“Scaling People” (Book Review)

“Scaling People: Tactics for Management and Company Building” is an indispensable resource for anyone needing guidance on managing people and scaling organisations. Claire Hughes Johnson, former COO of Stripe, offers valuable insights and tactics for scaling organisations and developing people. Her approach to leadership and management is grounded in four core operating principles:

  1. Build self-awareness to build mutual awareness – Understanding your values and work style preferences helps you understand how your approach might fit or clash with your colleagues.
  2. Say the thing you think you cannot say – To be open and constructive, separate the person from the idea or task. Focus on the “it”, the task or issue being discussed.
  3. Distinguish between management and leadership – “Leadership is ultimately about driving change, while management is about creating stability” is a great quote from Marty Linsky. Management is about human-centric execution (creating stability) whereas leadership is about setting a vision and direction (introducing change).
  4. Come back to the operating system – Hughes Johnson advocates for having a repeatable operating system for every team you manage. Even if your organisational context changes, you still have the same operating system components to rely on (e.g. clear team missions, stated goals and meaningful metrics).
Image Credit: Yale School of Management

“Scaling People” covers a range of people-related topics, but two aspects stood out as particularly helpful – goal setting and managing low performers:

Goal setting – There are two kinds of goals: binary tasks (for example, “build a new checkout flow”) and ongoing metrics (“increase retained revenue by 10 percent”). Company goals should ladder down to departments, then teams, and finally individuals. Each goal should have FOCUS(S):

Focus on the most important things – Your goals should help avoid distractions.

——

Could you write the next part of the "Scaling People" book review, starting after its last sentence?

(Dataset entries)
——

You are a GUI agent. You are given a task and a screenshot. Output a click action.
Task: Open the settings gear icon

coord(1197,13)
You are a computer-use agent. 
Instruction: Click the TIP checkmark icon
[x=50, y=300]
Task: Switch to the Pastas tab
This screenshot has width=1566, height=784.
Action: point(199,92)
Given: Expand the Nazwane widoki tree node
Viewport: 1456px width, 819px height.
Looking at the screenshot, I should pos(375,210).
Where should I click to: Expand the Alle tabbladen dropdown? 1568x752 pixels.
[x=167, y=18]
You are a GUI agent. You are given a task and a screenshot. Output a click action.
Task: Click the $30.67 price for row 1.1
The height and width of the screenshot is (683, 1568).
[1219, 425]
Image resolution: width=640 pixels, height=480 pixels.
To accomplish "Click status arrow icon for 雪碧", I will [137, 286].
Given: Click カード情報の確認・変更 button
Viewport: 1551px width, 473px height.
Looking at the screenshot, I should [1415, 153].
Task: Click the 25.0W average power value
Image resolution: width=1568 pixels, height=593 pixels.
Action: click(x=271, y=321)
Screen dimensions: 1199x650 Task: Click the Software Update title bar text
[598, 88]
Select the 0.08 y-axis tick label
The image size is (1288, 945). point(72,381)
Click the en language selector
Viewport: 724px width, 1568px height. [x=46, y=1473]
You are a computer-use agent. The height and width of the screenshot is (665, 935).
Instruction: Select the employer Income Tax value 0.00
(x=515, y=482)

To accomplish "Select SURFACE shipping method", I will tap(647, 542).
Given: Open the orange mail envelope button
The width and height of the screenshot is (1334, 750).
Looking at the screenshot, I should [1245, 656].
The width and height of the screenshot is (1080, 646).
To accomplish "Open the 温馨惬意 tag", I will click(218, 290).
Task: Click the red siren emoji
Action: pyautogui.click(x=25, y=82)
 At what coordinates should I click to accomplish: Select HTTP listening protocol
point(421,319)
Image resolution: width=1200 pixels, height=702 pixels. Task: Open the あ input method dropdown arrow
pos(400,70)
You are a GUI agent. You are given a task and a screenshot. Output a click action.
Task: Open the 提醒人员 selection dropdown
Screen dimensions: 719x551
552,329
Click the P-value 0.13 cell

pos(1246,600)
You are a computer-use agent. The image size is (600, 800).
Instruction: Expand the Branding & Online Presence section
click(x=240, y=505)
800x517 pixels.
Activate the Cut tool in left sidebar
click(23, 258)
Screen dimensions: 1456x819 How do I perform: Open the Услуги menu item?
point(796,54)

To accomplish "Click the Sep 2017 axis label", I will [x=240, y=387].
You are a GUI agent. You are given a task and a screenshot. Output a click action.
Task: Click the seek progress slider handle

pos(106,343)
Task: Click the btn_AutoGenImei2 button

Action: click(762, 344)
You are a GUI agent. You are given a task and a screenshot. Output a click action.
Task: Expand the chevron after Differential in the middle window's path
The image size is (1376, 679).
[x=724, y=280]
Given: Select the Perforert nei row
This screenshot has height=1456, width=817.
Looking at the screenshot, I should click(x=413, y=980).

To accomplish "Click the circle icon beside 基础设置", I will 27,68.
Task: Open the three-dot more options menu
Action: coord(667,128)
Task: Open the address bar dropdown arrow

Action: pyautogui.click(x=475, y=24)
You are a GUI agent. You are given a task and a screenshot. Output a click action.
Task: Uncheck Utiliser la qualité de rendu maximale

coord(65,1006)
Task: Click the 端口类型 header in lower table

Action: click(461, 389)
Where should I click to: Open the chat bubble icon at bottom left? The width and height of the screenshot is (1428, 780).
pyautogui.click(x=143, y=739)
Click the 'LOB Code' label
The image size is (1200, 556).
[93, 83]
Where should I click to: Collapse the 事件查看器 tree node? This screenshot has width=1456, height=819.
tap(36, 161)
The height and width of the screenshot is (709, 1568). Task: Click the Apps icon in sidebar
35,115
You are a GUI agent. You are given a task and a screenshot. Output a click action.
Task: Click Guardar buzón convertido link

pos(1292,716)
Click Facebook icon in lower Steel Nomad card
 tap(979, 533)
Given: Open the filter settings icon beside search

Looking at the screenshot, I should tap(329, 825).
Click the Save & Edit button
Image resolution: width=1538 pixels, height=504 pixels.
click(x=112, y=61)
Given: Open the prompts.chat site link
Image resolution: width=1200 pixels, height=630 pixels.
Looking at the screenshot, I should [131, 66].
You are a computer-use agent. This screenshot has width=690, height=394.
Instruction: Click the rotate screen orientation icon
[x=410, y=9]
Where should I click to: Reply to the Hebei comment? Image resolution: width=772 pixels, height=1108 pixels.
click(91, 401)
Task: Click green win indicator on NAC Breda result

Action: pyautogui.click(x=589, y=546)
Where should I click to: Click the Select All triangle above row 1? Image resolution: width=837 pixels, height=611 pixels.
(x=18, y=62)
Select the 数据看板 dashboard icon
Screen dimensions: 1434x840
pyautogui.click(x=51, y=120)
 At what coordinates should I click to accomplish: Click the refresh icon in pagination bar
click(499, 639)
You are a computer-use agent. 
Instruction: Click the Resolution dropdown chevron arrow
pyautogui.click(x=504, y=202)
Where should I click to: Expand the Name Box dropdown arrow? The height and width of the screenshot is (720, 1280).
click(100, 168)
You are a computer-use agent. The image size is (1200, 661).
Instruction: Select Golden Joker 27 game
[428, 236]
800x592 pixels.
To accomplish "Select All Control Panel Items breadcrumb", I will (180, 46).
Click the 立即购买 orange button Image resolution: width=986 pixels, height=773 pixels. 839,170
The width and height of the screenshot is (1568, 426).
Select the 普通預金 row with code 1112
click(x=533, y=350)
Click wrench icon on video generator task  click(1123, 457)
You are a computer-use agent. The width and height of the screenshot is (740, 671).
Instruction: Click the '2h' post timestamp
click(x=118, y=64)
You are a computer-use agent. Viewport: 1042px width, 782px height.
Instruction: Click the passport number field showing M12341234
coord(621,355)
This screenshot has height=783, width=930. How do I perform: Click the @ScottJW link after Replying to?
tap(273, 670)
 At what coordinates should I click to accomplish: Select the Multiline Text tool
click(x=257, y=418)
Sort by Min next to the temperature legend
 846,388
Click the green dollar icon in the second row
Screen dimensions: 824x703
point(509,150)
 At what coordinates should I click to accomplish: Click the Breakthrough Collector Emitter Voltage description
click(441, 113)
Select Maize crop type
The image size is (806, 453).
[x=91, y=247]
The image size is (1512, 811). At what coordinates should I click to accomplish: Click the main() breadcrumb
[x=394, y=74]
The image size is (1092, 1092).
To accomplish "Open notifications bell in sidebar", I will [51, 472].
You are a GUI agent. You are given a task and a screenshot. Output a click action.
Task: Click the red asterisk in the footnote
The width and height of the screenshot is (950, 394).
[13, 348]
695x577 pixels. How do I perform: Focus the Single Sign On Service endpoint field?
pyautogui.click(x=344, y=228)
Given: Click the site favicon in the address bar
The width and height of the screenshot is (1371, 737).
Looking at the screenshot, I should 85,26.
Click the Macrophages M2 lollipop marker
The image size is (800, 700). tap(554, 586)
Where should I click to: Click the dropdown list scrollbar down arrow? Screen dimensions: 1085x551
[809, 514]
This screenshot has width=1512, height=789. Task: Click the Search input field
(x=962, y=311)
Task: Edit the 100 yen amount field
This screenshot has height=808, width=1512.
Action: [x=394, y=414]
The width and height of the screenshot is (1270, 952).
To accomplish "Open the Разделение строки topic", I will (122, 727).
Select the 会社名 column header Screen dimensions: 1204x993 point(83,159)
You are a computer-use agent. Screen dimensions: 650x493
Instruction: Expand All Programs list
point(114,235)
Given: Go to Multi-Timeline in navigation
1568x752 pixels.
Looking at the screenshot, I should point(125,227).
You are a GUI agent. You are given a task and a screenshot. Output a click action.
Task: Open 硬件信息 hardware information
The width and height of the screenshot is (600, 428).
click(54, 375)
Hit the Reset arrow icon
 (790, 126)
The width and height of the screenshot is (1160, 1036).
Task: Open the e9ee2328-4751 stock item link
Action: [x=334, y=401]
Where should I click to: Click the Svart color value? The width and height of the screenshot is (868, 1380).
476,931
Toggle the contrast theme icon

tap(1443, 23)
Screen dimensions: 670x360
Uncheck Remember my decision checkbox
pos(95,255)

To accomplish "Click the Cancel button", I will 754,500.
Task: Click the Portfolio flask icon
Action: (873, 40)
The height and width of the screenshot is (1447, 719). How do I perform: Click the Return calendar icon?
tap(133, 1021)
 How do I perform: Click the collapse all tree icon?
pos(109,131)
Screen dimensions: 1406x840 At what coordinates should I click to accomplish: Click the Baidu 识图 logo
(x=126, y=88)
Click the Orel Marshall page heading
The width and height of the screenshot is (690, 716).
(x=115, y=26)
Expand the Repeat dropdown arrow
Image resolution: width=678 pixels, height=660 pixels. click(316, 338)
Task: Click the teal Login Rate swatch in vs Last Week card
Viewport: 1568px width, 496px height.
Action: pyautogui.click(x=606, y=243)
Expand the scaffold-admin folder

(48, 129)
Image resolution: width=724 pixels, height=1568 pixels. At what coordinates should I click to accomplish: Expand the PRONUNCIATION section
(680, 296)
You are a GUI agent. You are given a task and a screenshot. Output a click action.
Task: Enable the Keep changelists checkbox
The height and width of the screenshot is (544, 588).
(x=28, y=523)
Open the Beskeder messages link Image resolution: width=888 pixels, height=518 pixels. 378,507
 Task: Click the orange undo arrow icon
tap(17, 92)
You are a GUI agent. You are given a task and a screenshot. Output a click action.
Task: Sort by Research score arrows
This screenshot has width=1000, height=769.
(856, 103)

——

§ Response to the exercise
Objectively assessable – Everyone on the team should have the same understanding of what success looks like and what it doesn’t.

Challenging but possible – Your goals need to be credible and feasible.

User-oriented – Focus on the customer problem you’re solving and set your goals as close to the customer as possible.

States, not activities – Focus on specific outcomes you want to achieve, not on the specific activities that might get you there.

Sensitivity and specificity – Your goals should allow for the outcomes that you’d consider successful, and should rule out unsuccessful outcomes.

Managing low performers – Hughes Johnson offers practical guidance on performance management, breaking the process into clear phases:

Phase 0: Your one-off feedback becomes a pattern; form a hypothesis on the outcome (less than three weeks).

Phase 1: Get aligned about the performance challenge (one to three conversations, two weeks).

  • Share your observations about the pattern
  • Communicate that the employee isn’t meeting expectations for their role
  • Document your discussion

Phase 2: Agree on next steps (one to two conversations, one week).

Phase 3: Create an action plan (one to three months).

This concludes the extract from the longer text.